By Leezan Omerbell
Government consulting is a big industry. Luckily for you, the industry is not as mysterious as some make it out to be. In fact, it is a profession with very clear expectations and requirements. Most of these expectations are based on common sense that are also shared across other industries. The requirements are tied to your contract’s scope of work, which requires no guessing. However, I would like to point out that there are a lot of consultants providing almost the exact same service as you are planning to provide. In other words, there are thousands of “you.” So, how do you distinguish yourself from the rest? Through lessons learned at Country Intelligence Group, we have compiled a list of the most important things to practice and keep in mind when providing service to your government client:
- Understand your client’s organization: Study and understand your client’s organization by researching where their organization falls within the government framework. For example, the Department of Defense is large and contains not only the Military Services but also the Combatant, Geographical, and Functional Commands, as well as the 4th Estates. So, if your client is a DoD “agency,” it falls under the 4th Estates. In addition, research the organization’s mission and how they relate to other DoD and non-DoD entities.
- Know the Stakeholders: Knowing the stakeholders is crucial to being a consultant. Pay attention to who the stakeholders are, both internally and externally. Do your due diligence and conduct a stakeholder analysis to understand each stakeholder’s interest, influence, and future participation in your client’s program or project.
- Pay attention to the internal culture: This one sound obvious but can be easily overlooked. Pay attention to the internal culture of your client’s organization. This will help you navigate any vague or sensitive situations you might encounter.
- Study the rank and grades: If you don’t come from a military background, it would be beneficial for you to study military ranks that are applicable to your client’s organization and stakeholders. It would also be beneficial to learn civilian grades and their military equivalent.

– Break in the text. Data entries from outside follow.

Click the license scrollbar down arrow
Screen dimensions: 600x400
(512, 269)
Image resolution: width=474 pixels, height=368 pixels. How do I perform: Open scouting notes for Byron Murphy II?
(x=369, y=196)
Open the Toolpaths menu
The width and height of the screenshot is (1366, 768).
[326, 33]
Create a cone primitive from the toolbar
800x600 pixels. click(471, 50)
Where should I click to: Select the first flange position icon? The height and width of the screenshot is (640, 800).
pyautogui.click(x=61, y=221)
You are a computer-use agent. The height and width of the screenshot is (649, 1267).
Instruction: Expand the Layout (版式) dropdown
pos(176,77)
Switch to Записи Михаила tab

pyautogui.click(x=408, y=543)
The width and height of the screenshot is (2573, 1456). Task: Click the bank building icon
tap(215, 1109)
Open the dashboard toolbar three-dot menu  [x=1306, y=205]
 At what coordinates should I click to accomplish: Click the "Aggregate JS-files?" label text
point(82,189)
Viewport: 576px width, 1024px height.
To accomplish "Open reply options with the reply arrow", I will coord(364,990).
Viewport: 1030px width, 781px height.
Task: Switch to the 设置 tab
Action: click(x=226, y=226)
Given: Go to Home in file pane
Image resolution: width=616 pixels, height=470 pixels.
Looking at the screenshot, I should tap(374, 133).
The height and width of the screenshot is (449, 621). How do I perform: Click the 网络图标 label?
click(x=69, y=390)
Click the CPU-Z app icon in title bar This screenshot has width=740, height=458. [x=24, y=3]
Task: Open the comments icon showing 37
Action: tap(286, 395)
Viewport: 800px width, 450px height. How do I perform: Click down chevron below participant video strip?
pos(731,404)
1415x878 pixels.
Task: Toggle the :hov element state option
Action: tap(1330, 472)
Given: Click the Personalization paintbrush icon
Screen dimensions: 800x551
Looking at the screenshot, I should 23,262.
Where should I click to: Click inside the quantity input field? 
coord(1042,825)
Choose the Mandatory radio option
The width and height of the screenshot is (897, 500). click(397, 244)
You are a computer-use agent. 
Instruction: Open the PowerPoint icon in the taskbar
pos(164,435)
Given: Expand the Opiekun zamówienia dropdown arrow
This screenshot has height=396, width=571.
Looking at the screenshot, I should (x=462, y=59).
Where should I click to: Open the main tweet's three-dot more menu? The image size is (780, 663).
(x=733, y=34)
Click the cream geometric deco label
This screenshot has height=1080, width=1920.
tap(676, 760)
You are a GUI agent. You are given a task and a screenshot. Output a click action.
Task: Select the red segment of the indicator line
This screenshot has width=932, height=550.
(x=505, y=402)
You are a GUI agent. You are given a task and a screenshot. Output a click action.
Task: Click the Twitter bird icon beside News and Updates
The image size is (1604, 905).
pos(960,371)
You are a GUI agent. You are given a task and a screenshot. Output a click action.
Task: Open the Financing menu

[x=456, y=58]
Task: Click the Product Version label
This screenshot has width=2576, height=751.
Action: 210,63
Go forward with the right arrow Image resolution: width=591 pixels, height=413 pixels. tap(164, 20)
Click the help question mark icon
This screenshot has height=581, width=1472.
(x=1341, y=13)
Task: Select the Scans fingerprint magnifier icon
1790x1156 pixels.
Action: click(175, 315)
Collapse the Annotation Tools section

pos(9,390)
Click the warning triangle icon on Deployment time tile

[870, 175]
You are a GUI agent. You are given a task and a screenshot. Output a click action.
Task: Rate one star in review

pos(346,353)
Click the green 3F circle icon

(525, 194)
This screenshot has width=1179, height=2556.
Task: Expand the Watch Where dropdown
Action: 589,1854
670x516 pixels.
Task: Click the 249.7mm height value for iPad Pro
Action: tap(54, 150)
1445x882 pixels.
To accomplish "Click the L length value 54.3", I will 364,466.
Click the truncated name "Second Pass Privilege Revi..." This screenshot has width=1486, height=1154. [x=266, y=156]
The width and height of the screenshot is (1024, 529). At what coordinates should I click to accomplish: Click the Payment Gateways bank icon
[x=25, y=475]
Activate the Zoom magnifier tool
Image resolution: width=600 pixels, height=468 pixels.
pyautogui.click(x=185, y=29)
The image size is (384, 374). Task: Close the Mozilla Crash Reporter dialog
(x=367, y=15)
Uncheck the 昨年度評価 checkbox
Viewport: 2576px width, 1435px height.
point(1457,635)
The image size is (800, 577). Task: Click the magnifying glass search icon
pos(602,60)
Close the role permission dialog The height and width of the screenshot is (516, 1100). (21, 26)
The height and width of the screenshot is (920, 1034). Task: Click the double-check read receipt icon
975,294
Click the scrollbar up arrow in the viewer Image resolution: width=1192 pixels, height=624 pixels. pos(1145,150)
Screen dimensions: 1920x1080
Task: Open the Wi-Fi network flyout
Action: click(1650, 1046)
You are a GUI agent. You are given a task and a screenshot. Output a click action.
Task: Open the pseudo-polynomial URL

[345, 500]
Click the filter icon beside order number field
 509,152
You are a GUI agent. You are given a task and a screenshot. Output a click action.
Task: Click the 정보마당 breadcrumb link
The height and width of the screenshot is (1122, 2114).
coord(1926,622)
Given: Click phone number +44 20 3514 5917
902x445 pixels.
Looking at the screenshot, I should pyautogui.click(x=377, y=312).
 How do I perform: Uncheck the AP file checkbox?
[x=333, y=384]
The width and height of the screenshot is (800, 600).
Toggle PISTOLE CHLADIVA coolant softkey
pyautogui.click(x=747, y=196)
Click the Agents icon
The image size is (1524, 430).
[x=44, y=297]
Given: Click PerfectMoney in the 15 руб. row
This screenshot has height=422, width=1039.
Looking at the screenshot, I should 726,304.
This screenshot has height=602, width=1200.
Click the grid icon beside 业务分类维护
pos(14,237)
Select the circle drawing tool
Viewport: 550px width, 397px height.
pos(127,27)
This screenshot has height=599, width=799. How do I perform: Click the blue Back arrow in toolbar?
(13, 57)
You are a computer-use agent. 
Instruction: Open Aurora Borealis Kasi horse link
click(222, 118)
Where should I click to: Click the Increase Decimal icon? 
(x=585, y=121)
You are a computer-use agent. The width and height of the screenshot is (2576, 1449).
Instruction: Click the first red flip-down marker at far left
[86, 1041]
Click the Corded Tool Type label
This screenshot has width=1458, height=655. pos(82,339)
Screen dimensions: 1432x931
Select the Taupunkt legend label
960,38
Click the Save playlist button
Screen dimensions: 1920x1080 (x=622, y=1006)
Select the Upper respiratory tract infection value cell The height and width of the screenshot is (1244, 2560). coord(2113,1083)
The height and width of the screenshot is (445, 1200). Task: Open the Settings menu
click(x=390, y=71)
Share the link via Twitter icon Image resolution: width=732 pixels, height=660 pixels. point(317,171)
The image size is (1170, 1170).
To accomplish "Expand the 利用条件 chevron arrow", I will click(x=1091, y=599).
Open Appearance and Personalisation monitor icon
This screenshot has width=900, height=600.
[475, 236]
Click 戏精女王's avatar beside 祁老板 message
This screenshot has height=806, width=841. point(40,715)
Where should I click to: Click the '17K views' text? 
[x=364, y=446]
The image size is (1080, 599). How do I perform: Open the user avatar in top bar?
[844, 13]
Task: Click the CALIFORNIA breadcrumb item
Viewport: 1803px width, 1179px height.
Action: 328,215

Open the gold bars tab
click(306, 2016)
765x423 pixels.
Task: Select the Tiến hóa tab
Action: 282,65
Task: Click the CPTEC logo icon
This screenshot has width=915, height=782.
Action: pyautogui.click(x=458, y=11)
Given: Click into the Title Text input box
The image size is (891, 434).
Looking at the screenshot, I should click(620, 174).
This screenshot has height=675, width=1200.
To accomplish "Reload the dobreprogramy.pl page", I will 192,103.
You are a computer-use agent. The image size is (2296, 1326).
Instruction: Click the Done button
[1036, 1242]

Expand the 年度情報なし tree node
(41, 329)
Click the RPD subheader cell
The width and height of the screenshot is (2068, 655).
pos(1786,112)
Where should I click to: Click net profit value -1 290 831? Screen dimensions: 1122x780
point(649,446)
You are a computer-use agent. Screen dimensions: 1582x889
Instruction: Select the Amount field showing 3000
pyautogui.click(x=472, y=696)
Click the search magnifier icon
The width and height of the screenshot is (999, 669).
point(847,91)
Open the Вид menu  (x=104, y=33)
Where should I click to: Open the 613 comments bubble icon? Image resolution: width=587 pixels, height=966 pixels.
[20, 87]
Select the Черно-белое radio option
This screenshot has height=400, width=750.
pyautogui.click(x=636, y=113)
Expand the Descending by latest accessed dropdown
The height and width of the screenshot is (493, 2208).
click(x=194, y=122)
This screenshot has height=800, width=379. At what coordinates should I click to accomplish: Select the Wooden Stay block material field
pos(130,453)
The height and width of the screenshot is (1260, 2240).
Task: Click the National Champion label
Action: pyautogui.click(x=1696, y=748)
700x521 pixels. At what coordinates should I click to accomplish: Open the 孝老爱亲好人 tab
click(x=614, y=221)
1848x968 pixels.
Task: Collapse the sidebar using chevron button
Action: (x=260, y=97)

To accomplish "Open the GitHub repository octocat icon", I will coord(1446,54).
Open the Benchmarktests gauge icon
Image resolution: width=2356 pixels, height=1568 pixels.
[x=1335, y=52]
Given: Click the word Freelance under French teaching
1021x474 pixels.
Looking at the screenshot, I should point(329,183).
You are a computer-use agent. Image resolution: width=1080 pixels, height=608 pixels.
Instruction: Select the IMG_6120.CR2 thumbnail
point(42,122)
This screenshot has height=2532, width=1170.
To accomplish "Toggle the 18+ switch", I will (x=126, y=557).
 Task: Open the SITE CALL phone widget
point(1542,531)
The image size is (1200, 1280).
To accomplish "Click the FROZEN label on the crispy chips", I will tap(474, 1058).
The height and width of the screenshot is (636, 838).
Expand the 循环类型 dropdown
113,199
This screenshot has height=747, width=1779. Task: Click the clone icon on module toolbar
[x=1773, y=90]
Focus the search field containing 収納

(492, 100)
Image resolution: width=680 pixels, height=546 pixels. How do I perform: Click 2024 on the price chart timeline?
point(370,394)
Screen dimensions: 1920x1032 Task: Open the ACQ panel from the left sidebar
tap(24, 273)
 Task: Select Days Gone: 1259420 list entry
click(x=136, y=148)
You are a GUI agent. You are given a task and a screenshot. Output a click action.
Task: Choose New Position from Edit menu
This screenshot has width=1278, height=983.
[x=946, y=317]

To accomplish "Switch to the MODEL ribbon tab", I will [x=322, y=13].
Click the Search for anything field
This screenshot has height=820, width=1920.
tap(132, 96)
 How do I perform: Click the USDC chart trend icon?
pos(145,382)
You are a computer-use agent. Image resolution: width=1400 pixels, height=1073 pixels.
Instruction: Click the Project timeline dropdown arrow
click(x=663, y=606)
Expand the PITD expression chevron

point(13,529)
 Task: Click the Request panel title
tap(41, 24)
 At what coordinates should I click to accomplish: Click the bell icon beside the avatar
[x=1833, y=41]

- Identify the decision makers: Your client is going to depend on you to help strategize and communicate level of efforts with individuals throughout the organization and across the stakeholder domain. For this purpose, you need to be able to map out and identify decision makers within the crowd. This is where you can help your client make impactful engagements.
- Remember, we only “recommend”: This one can be difficult for many to understand. Your job as a consultant is to recommend solutions and options to your client. That is it.
- Listen: I am sure you have heard this multiple times, but it really is an overlooked interpersonal skill. If you want to understand your client and their pain points, really listen to what they are saying and even to what they are not saying.
- Always follow up: When turning in a product or providing a recommendation, always follow up with your client. Ask questions to figure what whether the product met their expectations or if they have any feedback for you. Did your recommendation cover the pain point or was there an angle you missed? Take this feedback, implement the changes (if any), and re-engage.
- You are not part of the staff: Remember, you are not part of the extended staff. You are a hired consultant.
- Remain Professional: Always, always, always, remain professional. You are not part of the staff and should not take part in office gossip. This will be hard if staff members come to you and begin such a conversation. But just because they do, does not mean you should contribute to an unprofessional gossip session.
Your value to your client is that you are a consultant with a wide range of expertise to provide. Wear your badge of honor with pride and take lead in the government consulting world!